3.1. Participants' demographic characteristics

A two‐sample t‐test did not identify between‐group differences in age at enrollment (t = 1.18, p = .24), age at which participants began playing an instrument (t = −0.95, p = .34), duration of playing an instrument (t = 1.19, p = .24) or duration of daily practice in hours (t = 0.6, p = .53) (Table 1).

3.2. F0 variability

A two‐way anova revealed significantly greater F0 variability in ED patients than in HCs (F 1,26 = 6.18, p = .01) (Figure 1b). Moreover, a two‐sample t‐test revealed that F0 variability in the worst pitch within the three registers, which fed into the multiple regression analyses, was significantly greater in ED patients than in HCs (t = 2.23, p = .03) (Figure 1c). These results supported and replicated the instability of F0 signals in ED.

Figure 1.

Figure 1

Fluctuation of F0 signals while playing a brass instrument. (a) Typical waveforms of F0 signals in time‐series obtained from one representative embouchure dystonia patient (red) and a healthy control player (blue). The F0 time‐series in an ED patient was more unstable than that of an HC participant. (b) The group mean CV values of F0 signals at low, middle and high pitch registers. (c) The group mean CV values of F0 signals obtained from the worst pitch register. High numbers indicate more fluctuation of F0. ED and HC indicate embouchure dystonia and healthy players, respectively. Error bars reflect standard errors (SE). Asterisks denote significant comparisons: * p < .05, ** p < .001 [Color figure can be viewed at http://wileyonlinelibrary.com]

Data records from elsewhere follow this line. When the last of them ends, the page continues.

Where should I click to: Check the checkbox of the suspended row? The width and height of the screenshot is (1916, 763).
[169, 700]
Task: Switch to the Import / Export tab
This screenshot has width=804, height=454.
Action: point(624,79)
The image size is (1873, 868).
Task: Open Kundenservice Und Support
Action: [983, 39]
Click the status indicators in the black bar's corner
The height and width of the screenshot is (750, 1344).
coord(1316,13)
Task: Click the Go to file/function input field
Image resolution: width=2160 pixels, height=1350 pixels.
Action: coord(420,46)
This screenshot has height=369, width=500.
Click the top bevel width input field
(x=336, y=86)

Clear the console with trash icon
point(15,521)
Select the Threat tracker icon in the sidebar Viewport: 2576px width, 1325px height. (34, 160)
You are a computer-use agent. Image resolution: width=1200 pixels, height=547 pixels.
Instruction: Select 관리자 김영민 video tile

3.3. Somatotopic representations assessed by the localizer task fMRI

Mean (SD) CoMs for the mouth and hand areas in M1, S1, and cerebellum are summarized in Figure 2 and Table 2. Two‐way ANOVAs for CoM of the y and z‐spaces revealed significant group‐by‐somatotopy interactions in the right S1 (y‐space: F 1,26 = 6.23, p = .01, z‐space: F 1,26 = 5.18, p = .02). Post hoc testing for CoM of y‐ and z‐spaces revealed that CoM at the y‐space in the mouth area of the right S1 significantly differed between ED patients and HCs (p = .03). Likewise, the CoM in the z‐space showed a trend toward a difference between ED patients and HC (p = .07). Specifically, the mouth representation of right S1 in ED patients was located lateral and superior to that in HC. We found no significant differences in CoM between ED patients and HC, and no significant group‐by‐somatotopy interactions in other brain areas.

Figure 2.

Figure 2

Somatotopic representations of mouth and hand within M1, S1, and cerebellum in the ED and HC groups. Inferior–superior (z‐space) plotted against medial‐lateral (x‐space) and anterior–posterior (y‐space) for the group mean coordinates. The coordinates (x, y, z) conform to MNI coordinates. The CoM of the mouth area in the right S1 significantly differed between ED and HC. See Table 2 for detailed information. Error bars reflect standard deviation (SD). Asterisks denote significant comparisons: * p < .05. The dagger indicates a difference trend between the groups (p = .07). Note that the CoMs of the forehead within the all brain regions and those within the putamen were excluded from this figure due to extensively high inter‐individual variability of the CoMs, and due to participants exhibiting none of spatial characteristics of CoMs [Color figure can be viewed at http://wileyonlinelibrary.com]

Table 2.

Mean CoM for each body part within each brain area with SD in patients with ED and HC

MNI coordinates
Region x y z
ED group
Right M1
Mouth 50 (2.0) −10 (1.4) 35 (2.3)
Hand 37 (1.8) −17 (1.8) 56 (3.0)
Left M1
Mouth −48 (1.9) −11 (1.0) 35 (2.2)
Hand −36 (1.2) −18 (2.6) 57 (2.1)
Right S1
Mouth 53 (4.4) −22 (4.8) * 45 (6.8) †p = .07
Hand 43 (3.4) −26 (1.1) 50 (2.3)
Left S1
Mouth −54 (4.3) −20 (4.6) 40 (7.4)
Hand −43 (1.9) −26 (1.3) 49 (2.7)
Right cerebellum
Mouth 18 (5.8) −61 (2.7) −21 (1.6)
Hand 19 (5.6) −53 (2.4) −22 (1.8)
Left cerebellum
Mouth −17 (2.4) −62 (1.8) −20 (1.6)
Hand −20 (5.0) −54 (1.9) −22 (1.5)
HC group
Right M1
Mouth 48 (3.7) −11 (1.2) 35 (3.4)
Hand 37 (1.5) −18 (1.2) 57 (2.7)
Left M1
Mouth −48 (1.6) −12 (0.5) 35 (2.3)
Hand −37 (4.5) −18 (2.0) 56 (3.5)
Right S1
Mouth 55 (7.1) −18 (3.2) 37 (7.3)
Hand 44 (3.9) −26 (3.1) 51 (8.0)
Left S1
Mouth −49 (8.2) −20 (4.5) 37 (4.7)
Hand −44 (5.1) −26 (2.8) 49 (5.4)
Right cerebellum
Mouth 17 (5.1) −62 (2.0) −21 (2.9)
Hand 19 (4.8) −54 (2.7) −21 (4.0)
Left cerebellum
Mouth −19 (5.6) −64 (2.8) −21 (2.3)
Hand −17 (3.1) −55 (2.9) −21 (2.1)

Note: Asterisk denotes significant group difference at p < .05.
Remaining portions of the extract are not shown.